Vale: Alan Simpson

UK television writer Alan Simpson, who co-created Hancock’s Half Hour and Steptoe and Son, has died aged 87.

He died this week having a long illness, according to manager Tessa Le Bars: “Having had the privilege of working with Alan and Ray for over 50 years, the last 40 as agent, business manager and friend, and latterly as Alan’s companion and carer, I am deeply saddened to lose Alan after a brave battle with lung disease.”

Together with his writing partner Ray Galton, Simpson created Hancock and Steptoe and – during their long careers – they penned scripts for the likes of Peter Sellers and Frankie Howerd. The duo wrote for the latter from the early 1960s into the mid-1970s, eventually providing the funnyman with his first major series, Frankie Howerd, airing from 1964 through to 1966.
═══
* [USING THE INFORMATION]
• 1. Reproduce the stretch of the Alan Simpson obituary from "He died this" through "through to 1966.".
• 2. Answer from the Alan Simpson obituary:
(a) At what age did Simpson die?
(b) What disease does Tessa Le Bars say Simpson fought?
(c) In which years did the series Frankie Howerd air?
Answer from the Alan Simpson obituary alone.
═══
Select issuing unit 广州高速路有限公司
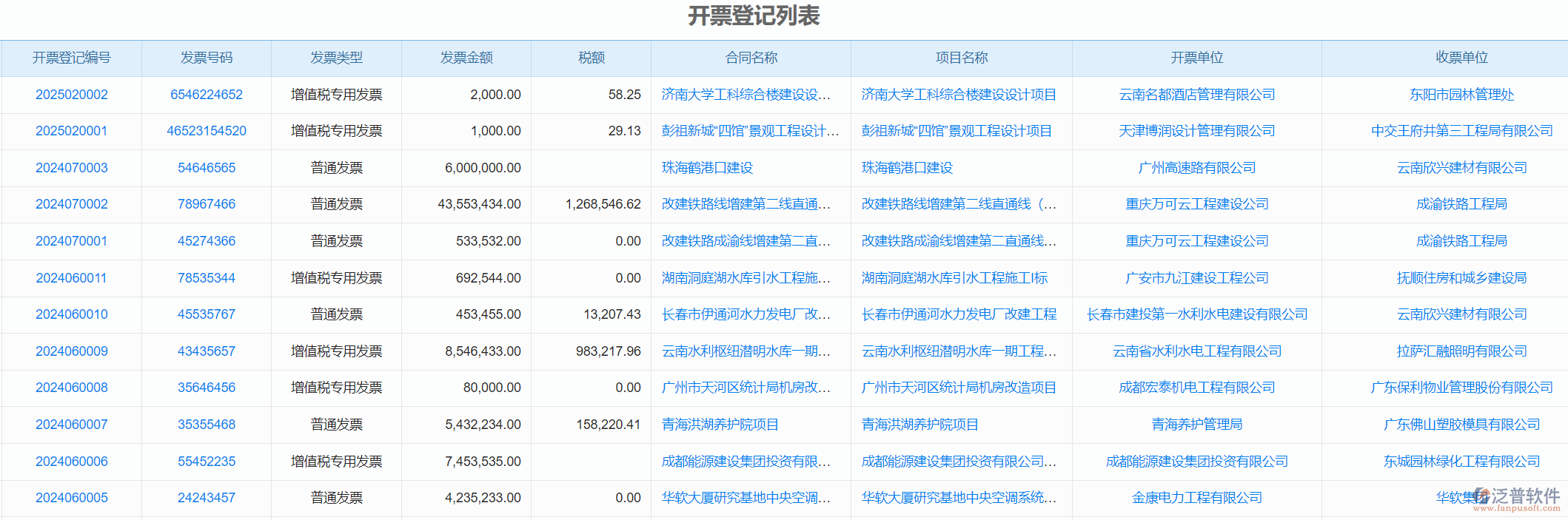This screenshot has width=1568, height=520. pos(1196,168)
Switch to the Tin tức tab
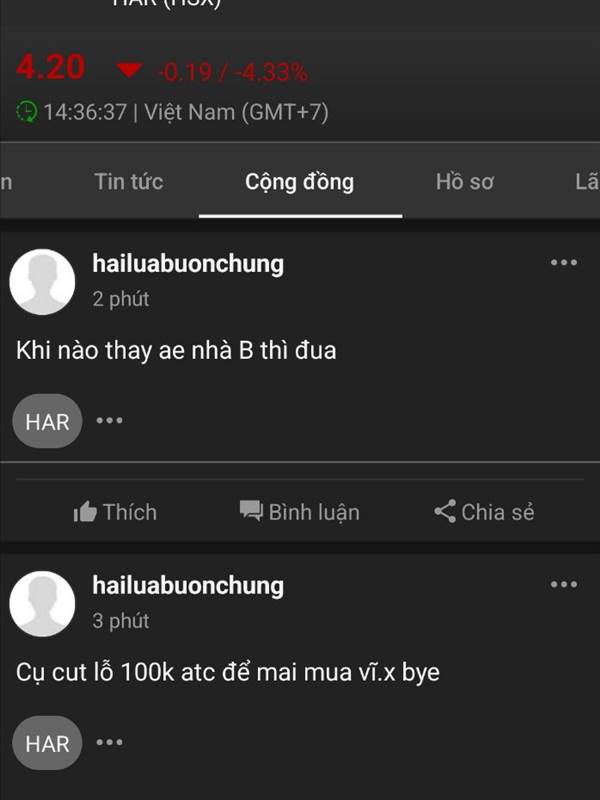This screenshot has height=800, width=600. coord(129,182)
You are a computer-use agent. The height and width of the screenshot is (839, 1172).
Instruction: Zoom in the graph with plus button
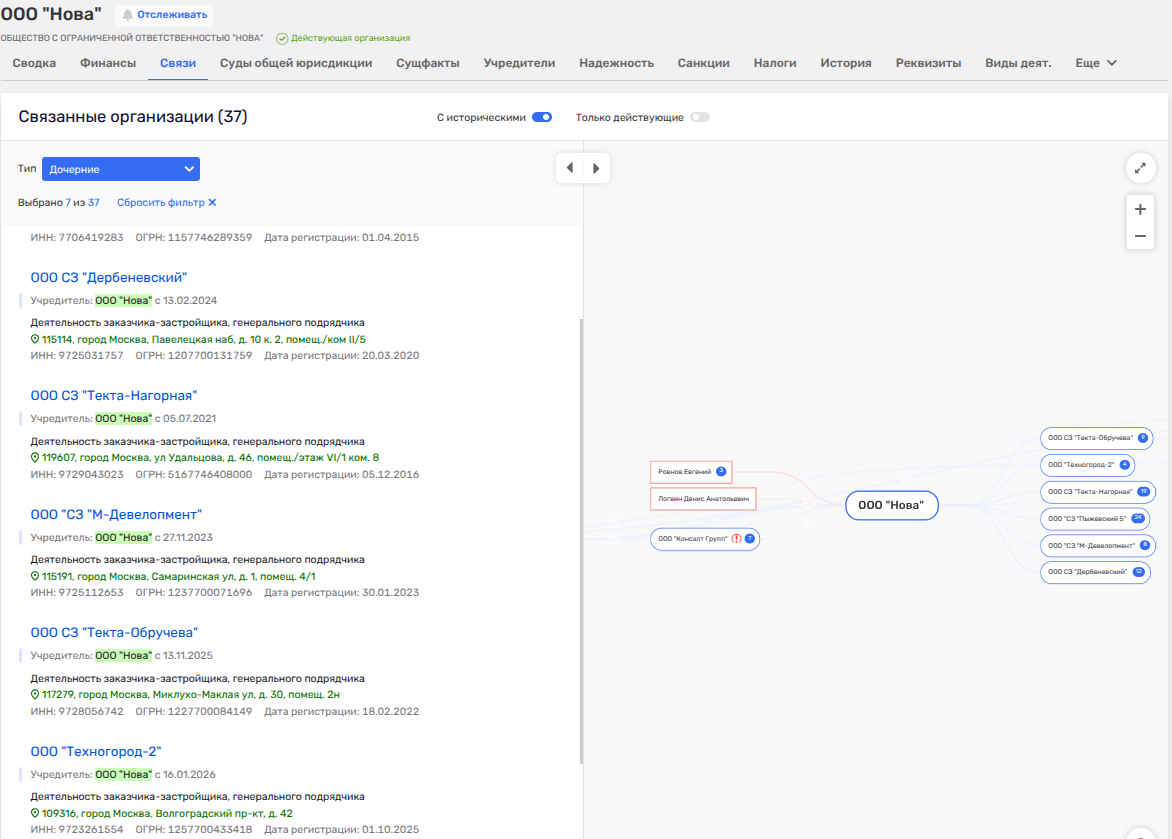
═══
* [LIST OF ANSWERS]
• 1.
He died this week having a long illness, according to manager Tessa Le Bars: “Having had the privilege of working with Alan and Ray for over 50 years, the last 40 as agent, business manager and friend, and latterly as Alan’s companion and carer, I am deeply saddened to lose Alan after a brave battle with lung disease.”

Together with his writing partner Ray Galton, Simpson created Hancock and Steptoe and – during their long careers – they penned scripts for the likes of Peter Sellers and Frankie Howerd. The duo wrote for the latter from the early 1960s into the mid-1970s, eventually providing the funnyman with his first major series, Frankie Howerd, airing from 1964 through to 1966.

• 2.
(a) 87
(b) Lung disease
(c) From 1964 through to 1966